FDA Grants Fast Track Status to PHST001 in Ovarian Cancer
The FDA granted fast track designation to PHST001 for the treatment of advanced ovarian cancer.
US FDA
- PHST001, an investigational anti-CD24 monoclonal antibody, received FDA fast track designation for advanced platinum-resistant ovarian cancer.
- This includes its use as a monotherapy for platinum-resistant disease and in combination with chemotherapy for platinum-sensitive disease.
- PHST001 is currently in a phase 1 trial (NCT06840886) evaluating its safety, tolerability, and preliminary efficacy in patients with advanced relapsed/refractory solid tumors, with dose escalation and planned expansion cohorts.
The FDA recently granted fast track designation to PHST001, an investigational anti-CD24 monoclonal antibody, for the treatment of advanced ovarian cancer. This designation applies to both platinum-resistant ovarian cancer as a monotherapy and in combination with chemotherapy for platinum-sensitive disease.1
This accelerated pathway underscores the significant unmet need in ovarian cancer treatment and the potential of PHST001 to address it.
“Receiving fast track designation from the FDA reinforces the promise of CD24 as a next-generation immuno-oncology target and highlights the potential of PHST001 to address a critical unmet need in the treatment of ovarian cancer,” said Raphaël Rousseau, MD, PhD, chief medical officer of Pheast Therapeutics, in a press release. “We are committed to advancing PHST001 through the clinic and accelerating its development for cancer patients in urgent need of more effective treatments.”

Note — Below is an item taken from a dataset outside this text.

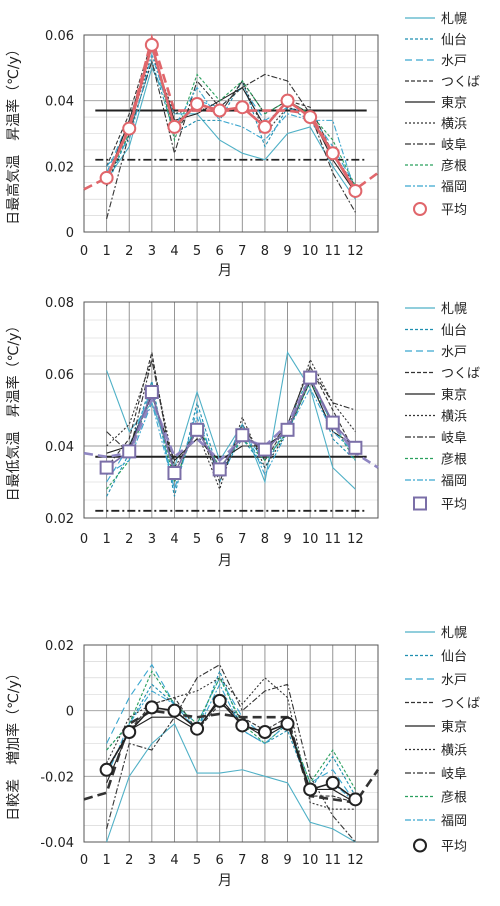 Image resolution: width=500 pixels, height=906 pixels. Describe the element at coordinates (454, 848) in the screenshot. I see `legend-label: 平均` at that location.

PHST001 is designed to bolster innate immune recognition and antitumor activity in solid tumors. The rationale behind its mechanism of action centers on CD24, a cell surface protein highly expressed across various tumor types, including ovarian and triple-negative breast cancers. CD24 interacts with Siglec-10, an inhibitory receptor on macrophages, thereby promoting tumor immune evasion. High CD24 expression is also recognized as a negative prognostic factor in several malignancies. By targeting CD24, PHST001 aims to disrupt this immunosuppressive axis and unleash a more robust antitumor immune response.
PHST001 is currently being evaluated in a multicenter, open-label, phase 1 trial.2 This study is assessing the safety, tolerability, and preliminary efficacy of PHST001 in patients with advanced relapsed/refractory solid tumors.
The study is enrolling patients aged 18 and older with histologically or cytologically confirmed advanced solid tumors that have relapsed or are refractory to all available standard therapies. Key inclusion criteria include adequate hepatic, renal, and bone marrow function.
In the dose-escalation phase, patients will receive PHST001 at 1 of 7 dose levels, administered once every 3 weeks on day 1 of each 21-day cycle. Approximately 40 to 80 patients are anticipated for this initial phase, with subsequent expansion cohorts planned for the second part of the trial.
The primary end points of the study are safety and the incidence of dose-limiting toxicities. Secondary end points include preliminary antitumor activity per RECIST 1.1 criteria, pharmacokinetics, and pharmacodynamics.